Since 1978, LA Weekly, a Los Angeles based news media outlet, has been one of the city's premier news outlets. In October, LA Weekly was sold by its owner Voice Media Group to Semanal Media, an anonymous group of investors that did not reveal its owners until last week. This new group of owners have laid off all of their editors, publishers, and their writers - with the exception of one.

As a result of these layoffs, on Friday, Dec. 8, 2017, former employees and spectators participated in what was stated to be a mock funeral of LA Weekly in front of its headquarters in Culver City, California. Orchestrated by Jeff Weiss, former writer and columnist of LA Weekly, the event's goal was to protest the decisions that were made by Semanal Media.
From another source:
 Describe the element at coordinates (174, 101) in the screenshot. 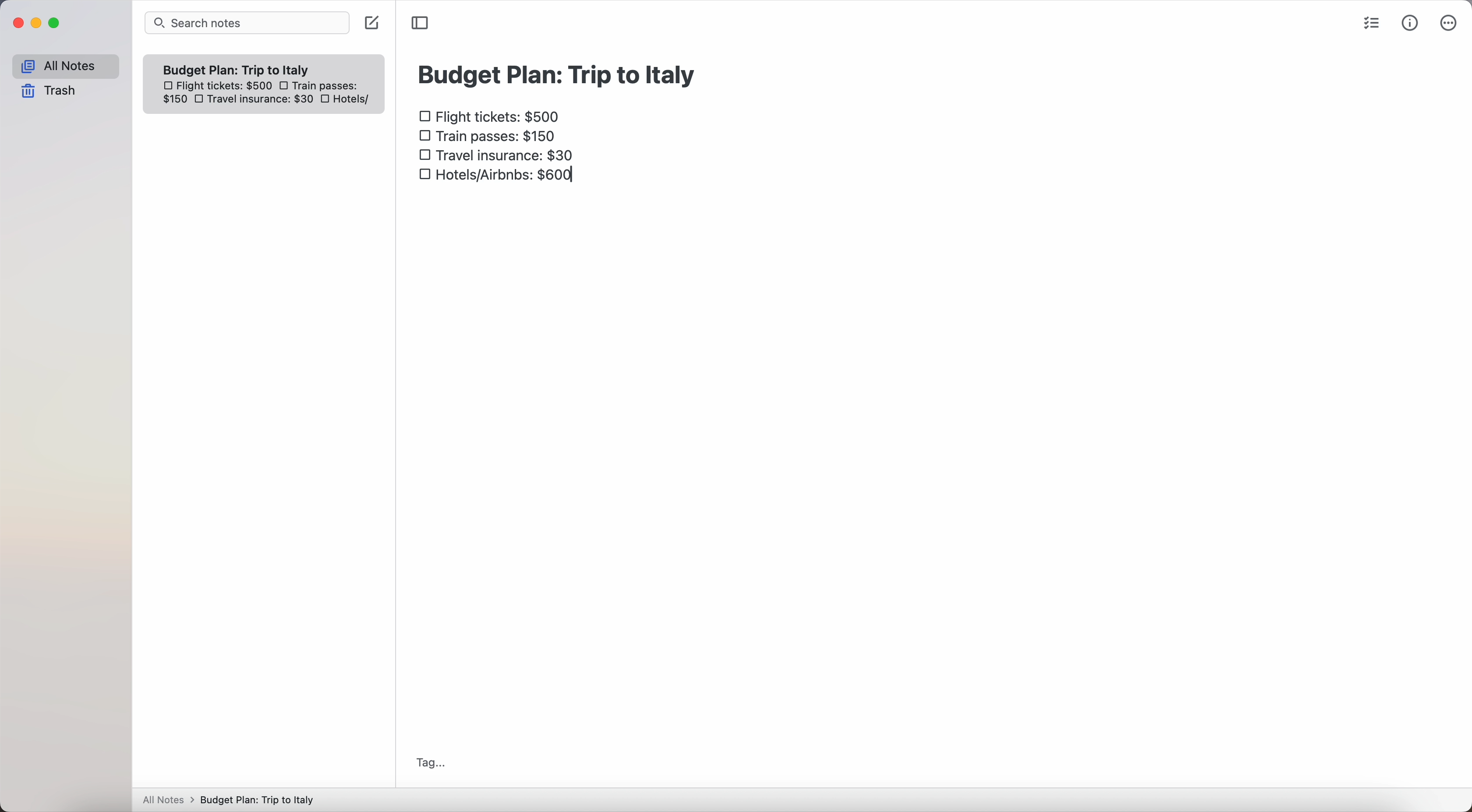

The protest started at 12:00 PM, as the crowd held signs with various slogans, including the message "Sell the Paper", which they chanted throughout the event, along with passing drivers honking their horns in support.

The protest also featured an open casket that held every single print edition the paper had distributed. Weiss, Max Bell, and various people who worked for the paper spoke against the recent transactions made by their new owners.

When asked about his initial thoughts on this transaction, Weiss said, "This was no one with newspaper experience, no one legitimately like an editor. Then they came in, they didn't give anyone a day of notice, when the publisher gets an email the night before everyone was gone. Every editor was gone, half of the advertising staff gone, publisher gone, just like decapitated."

Weiss continues to discuss his lack of confidence in the new owners of LA Weekly.

"They didn't have the decency to be in the building, I mean they didn't have the intelligence to do an exit interview. That's like ultimately how you know they're incompetent."

Fellow writer, Max Bell, who had been a freelancer in the music department for LA Weekly since 2012, broke down the process of putting the event together.

"The boycott LA Weekly campaign was largely organized by Katie Bain, Jeff Weiss, and Rebecca Haithcoat, and myself," Bell said. "Katie Bain was responsible for putting the GoFundMe page together that people generously donated to, so we were able to pay for the casket, for renting the casket."

One spectator, Mike Wellman, had the opportunity to speak out at the event. Wellman is the co-owner of the Comic Bug store in Culver City, and told us about his ties with LA Weekly.

"The reason I put my advertising dollars into the Weekly is because I read it every week, and the things it brought attention to both culturally and human interest, and you know some of the corruption that happens in the city."

Wellman added on about his thoughts on the protest. "I wish it was bigger, but this is a core group of people who care. The writers are here banding together, I'm here with them in solidarity."

When asked if this was the first step in returning LA Weekly to it's former glory, Weiss said, "We're going to boycott every one of their advertisers until there's no paper, until they sell it back with the community interest at heart, or the interest of journalism at heart, hopefully both. That's what matters."